DNA methylation evolution at 347 specific CpG sites across the genome correlates with survival for patients with IDH-wildtype glioblastoma. (A) Heatmap of the DNA methylation β-value change (Δβ value) from initial treatment-naïve tumor to recurrent posttreatment tumor specimens at 347 CpG sites (rows) for a cohort of 98 patients (columns) with IDH-wildtype glioblastoma. The DNA methylation evolution at these 347 specific CpG sites segregated the patient cohort into 3 groups that significantly correlated with interval from initial resection to recurrence (P < .001), enhancing tumor volume at recurrence (P = .029), and overall survival (P < .001). Group A was composed of those patients whose tumors became more methylated at these 347 CpG sites from initial to recurrent tumors and was associated with superior survival, whereas Group C was composed of those patients whose tumors became less methylated at these 347 CpG sites from initial to recurrent tumors and was associated with inferior survival. (B) Kaplan–Meier plots of overall survival from initial surgery (left) and recurrence-free survival from initial surgery (right) for 98 patients with IDH-wildtype glioblastoma stratified by the 347 CpG site DNA methylation evolution subgroups.

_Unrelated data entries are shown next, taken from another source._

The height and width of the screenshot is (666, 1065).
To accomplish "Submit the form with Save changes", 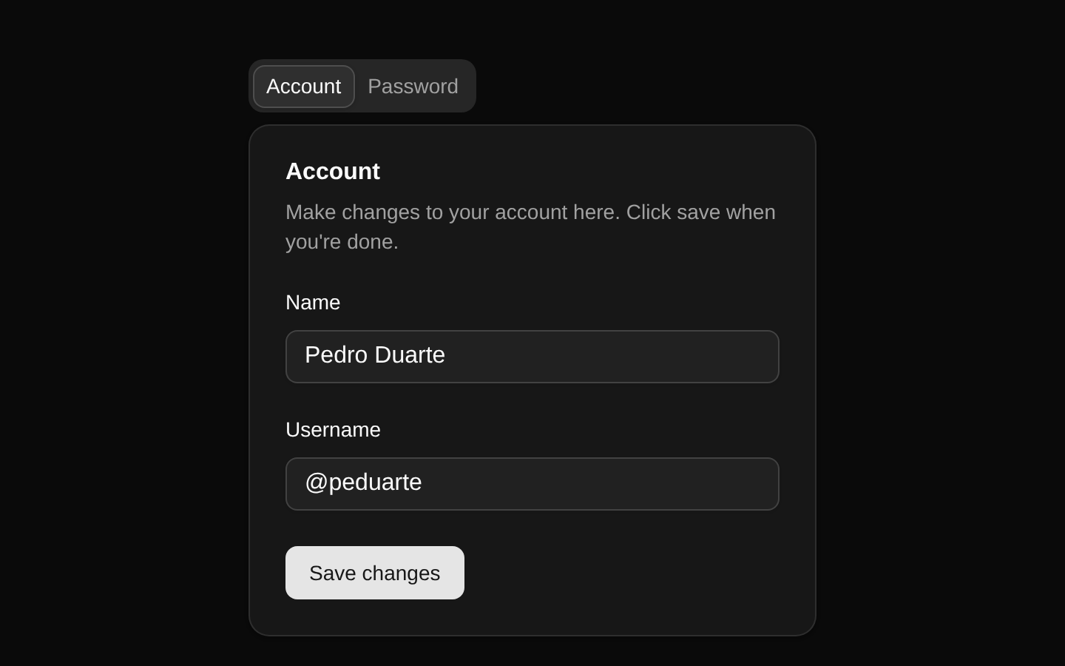I will (x=375, y=573).
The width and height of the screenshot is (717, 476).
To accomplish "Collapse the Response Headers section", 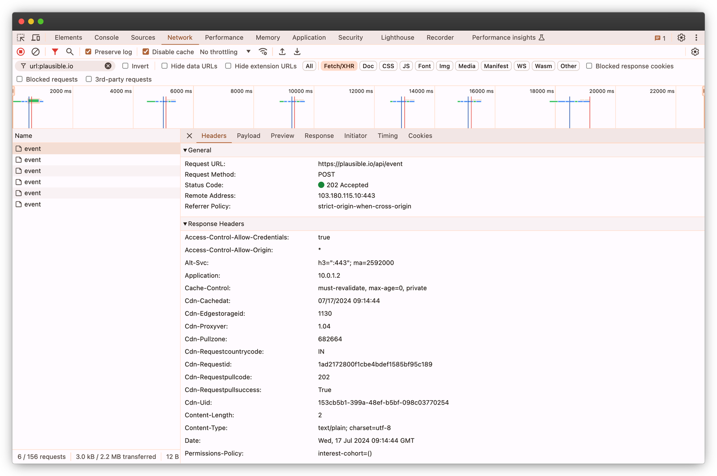I will (185, 223).
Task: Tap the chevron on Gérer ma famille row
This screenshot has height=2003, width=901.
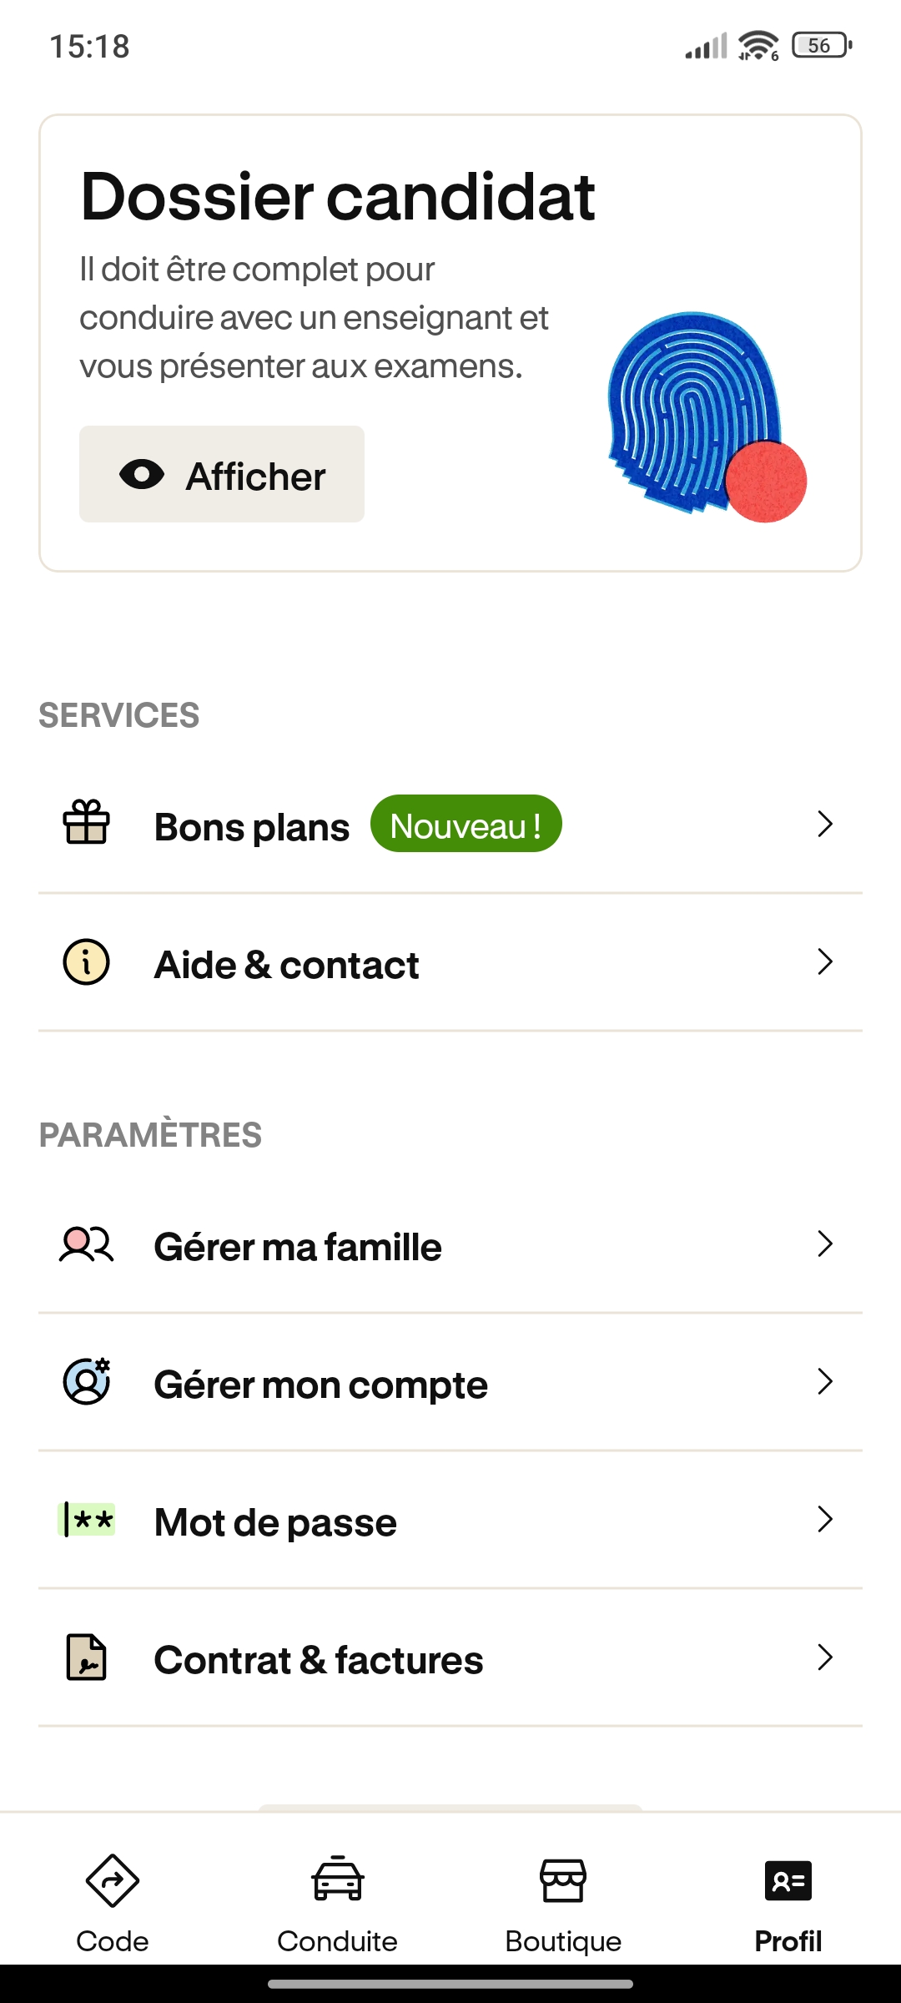Action: 825,1244
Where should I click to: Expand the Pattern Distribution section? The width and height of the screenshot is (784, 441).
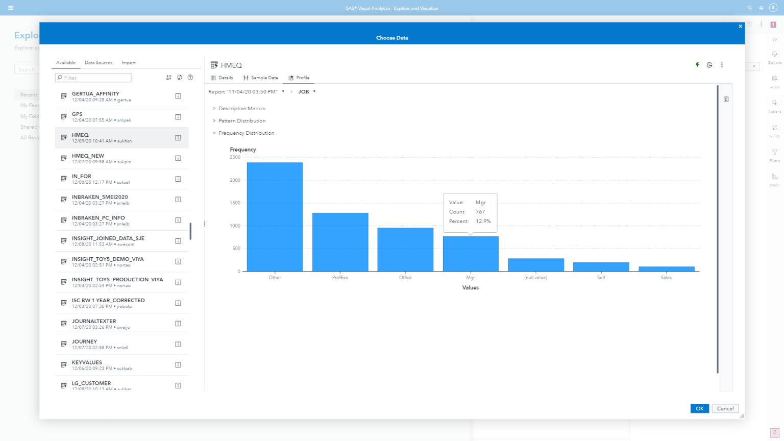(x=241, y=121)
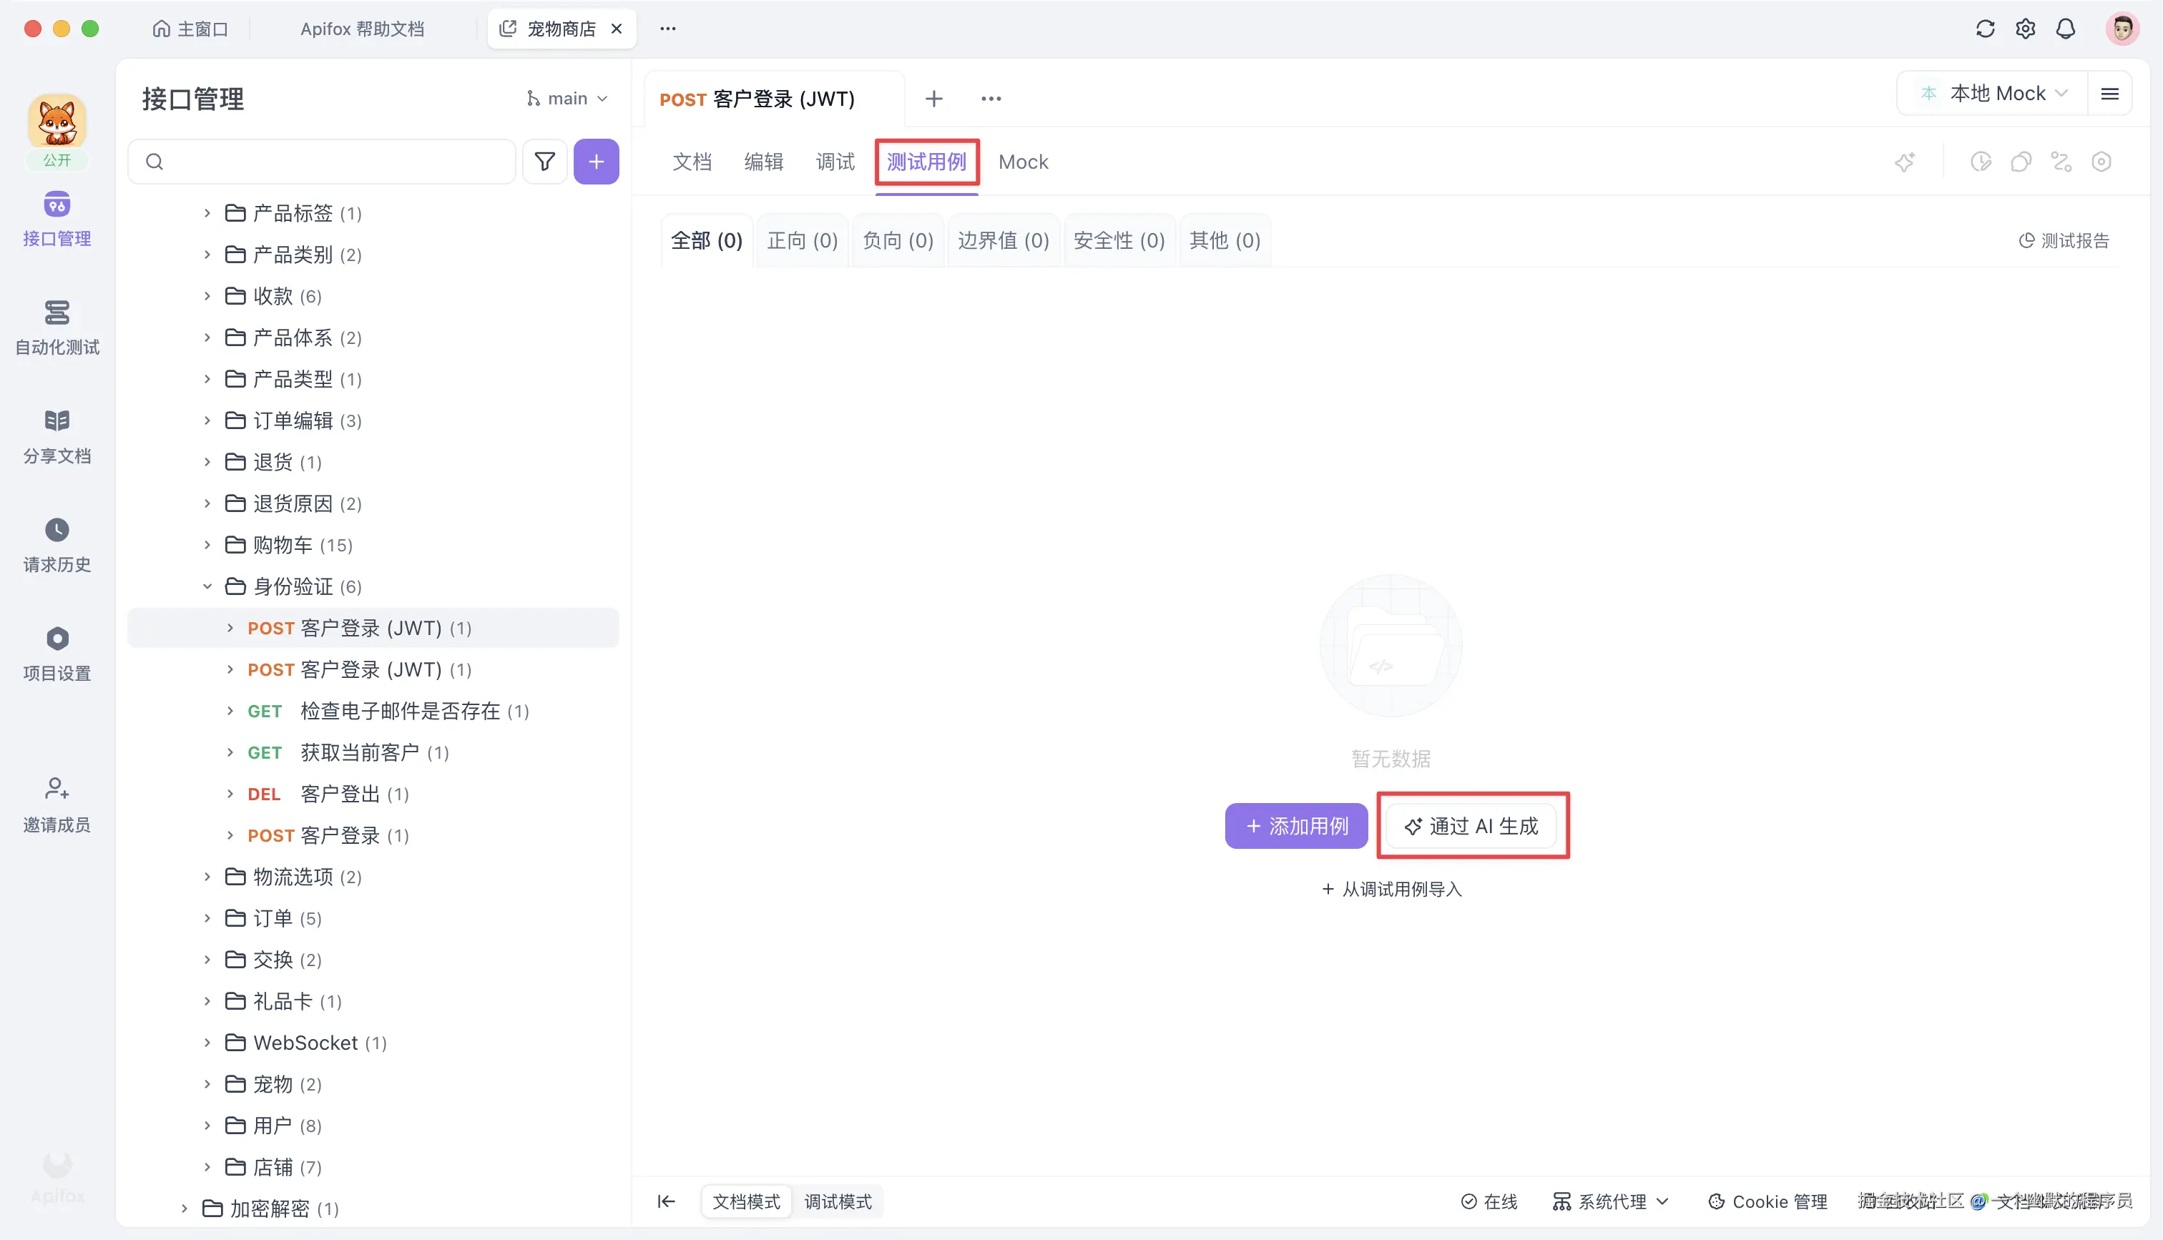Click the 通过 AI 生成 button
2163x1240 pixels.
coord(1472,825)
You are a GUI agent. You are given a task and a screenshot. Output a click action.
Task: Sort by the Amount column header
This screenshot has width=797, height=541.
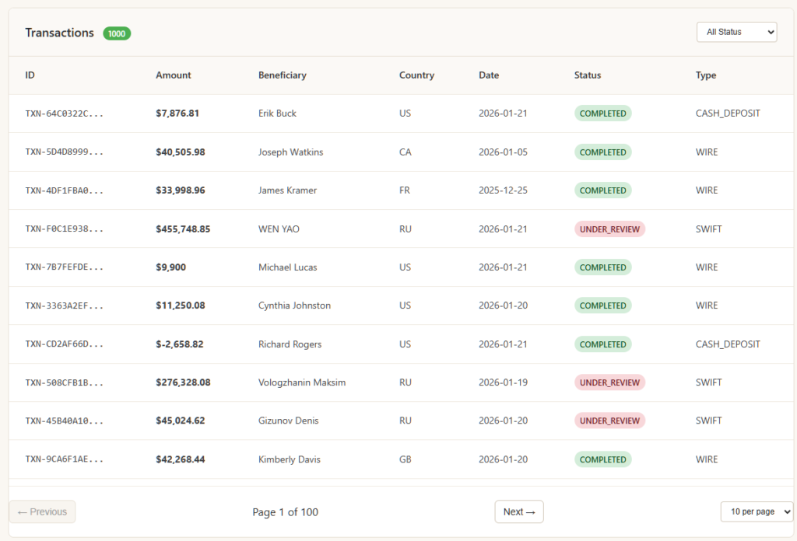(173, 75)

Median estimated survival and 95% CIs are shown, as well as exact P-values by log-rank test. (C) Gene Ontology biological processes that are significantly enriched (P < .01) in genes containing the 347 CpG sites composing the DNA methylation evolution signature for IDH-wildtype glioblastoma.
Discussion
Similar to other recent longitudinal profiling studies,3–21 our analyses demonstrate that glioblastoma is not a molecularly static disease but rather evolves both genetically and epigenetically during treatment and disease recurrence. While there is no predominant genetic event newly acquired or enriched in recurrent glioblastomas, analysis of paired initial and recurrent tumors identified that TERT promoter mutation and CDKN2A homozygous deletion are uniformly early events during gliomagenesis, whereas alterations involving other major oncogenes and tumor suppressor genes (eg EGFR, PDGFRA, NF1, PIK3CA, PIK3R1, PTEN, and PTPN11) occur later during gliomagenesis and are often subclonal or private to initial or recurrent tumor specimens. This important finding places renewed emphasis on efforts to therapeutically target tumor cell immortalization driven by TERT promoter mutation and cell cycle deregulation driven by CDKN2A inactivation as these represent the earliest key fundamental driving events in the majority of glioblastomas. Furthermore, this finding also may help to explain the challenge and past failures of therapeutically targeting EGFR and the PI3-kinase-Akt-MTOR pathway in glioblastoma given the later occurrence of these genetic alterations and their subclonality in many patients.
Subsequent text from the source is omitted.